Niños y niñas presionadas por un instructor que necesita dar buenos resultados a los respectivos padres y madres –competitivos– para que su programa subsista, cuando lo que aquellos quieren es “jugar por jugar, sin tener que morir o matar” (como dice el poeta Sabina).
Niñas y niños estresados ante la exigencia –propositiva o no– de la tribuna donde se encuentran padres, familiares y amigos que arengan para que ganen, cuando ellos sólo quieren entretenerse explorando y estimulando sus habilidades a su propio ritmo.
Niñas y niños ajuarados con compleja tecnología deportiva (uniforme, espinilleras, medias especiales, guantes, tacos…), cuando lo que ellos desean es sentirse ligeros y cómodos para poder correr.
Ocurre en los deportes y en otras esferas de la vida de los y las menores de edad: académica, artística, social, etcétera.

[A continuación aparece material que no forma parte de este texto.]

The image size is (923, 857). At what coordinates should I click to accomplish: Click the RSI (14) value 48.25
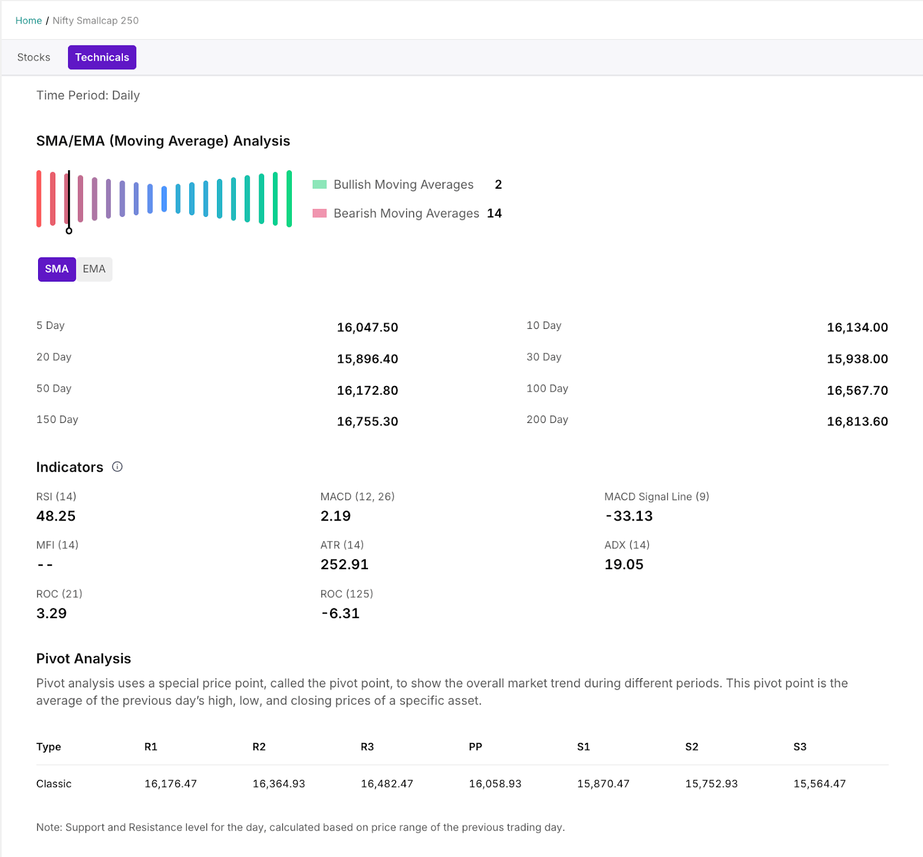56,516
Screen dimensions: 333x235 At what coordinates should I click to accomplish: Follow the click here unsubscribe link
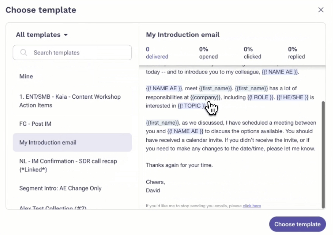(x=252, y=206)
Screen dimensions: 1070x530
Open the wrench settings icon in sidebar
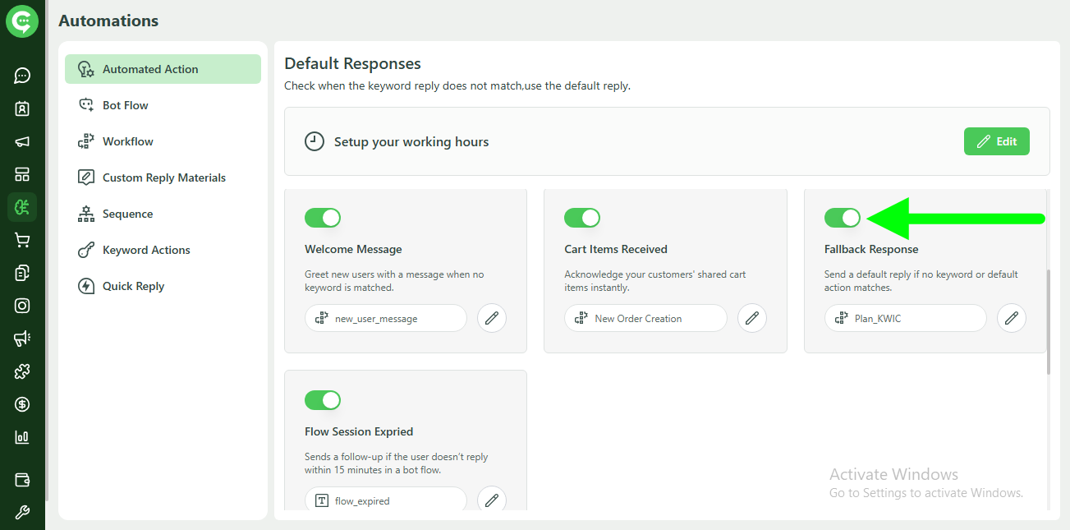tap(22, 511)
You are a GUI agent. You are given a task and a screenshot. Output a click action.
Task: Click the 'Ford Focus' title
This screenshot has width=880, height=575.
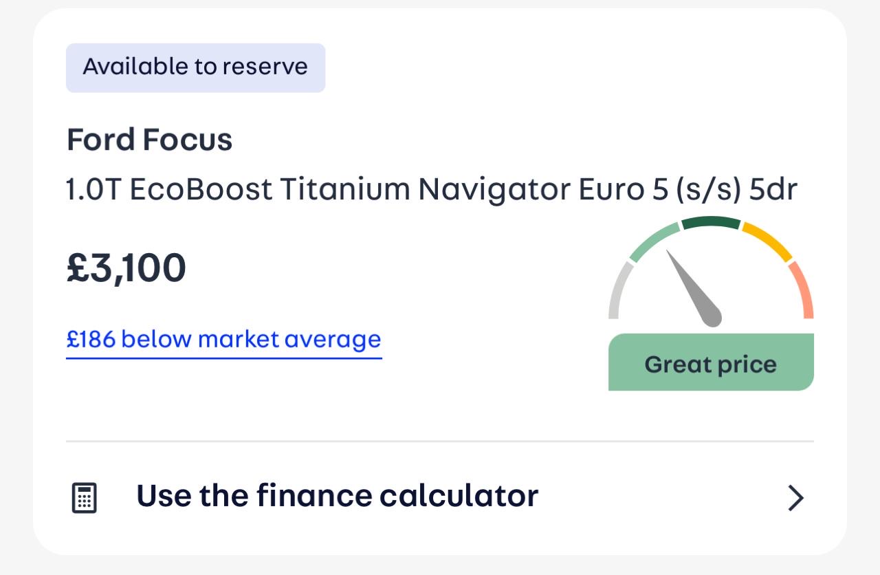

Los deseos de los niños y niñas y los de los adultos chocan. Y los vencedores suelen ser los adultos: padres y madres que desean un hijo de diez en la escuela, el primero de la clase, el líder, el abanderado de la escolta, el capitán del equipo, el políglota, el representante no sólo de su zona sino del país, ¡uf!
Perdemos de vista que cuando el fin último de la educación es construir niños y niñas ganadores todos pierden, porque con la llegada al pódium de una o un ganador, construimos treinta, sesenta o cientos de perdedores.
La verdad, yo no quiero ver a nuestros niños, niñas y adolescentes compitiendo y ganando los primeros lugares en matemáticas, robótica, ciencias, deportes, etcétera. Yo quiero verles colaborando entre sí para sumar sus talentos en tales disciplinas y generar ideas, iniciativas, acciones, proyectos, inventos, soluciones y todo aquello que les beneficie o divierta a ellos y a la sociedad.
Yo no quiero que llenen su pecho de medallas, sino del goce y orgullo derivado de hacer su máximo esfuerzo, jugar limpio, adquirir o mejorar una habilidad y en ese acto conocer sus limitaciones y posibilidades, compartir-se al trabajar en equipo con sus compañeros…
Yo no quiero que llenen sus repisas de trofeos, sino de recuerdos gratos, consecuencia de la puesta a prueba de sus talentos para beneficio propio y de los demás.
Yo no quiero verles compitiendo inicuamente, sino de manera limpia, justa, igualitaria, y cuando ellos así lo deseen.
Yo no quiero que aniquilemos su altruismo innato, sino que lo facilitemos para que crezca al máximo de sus posibilidades y la vida humana se siga transmitiendo.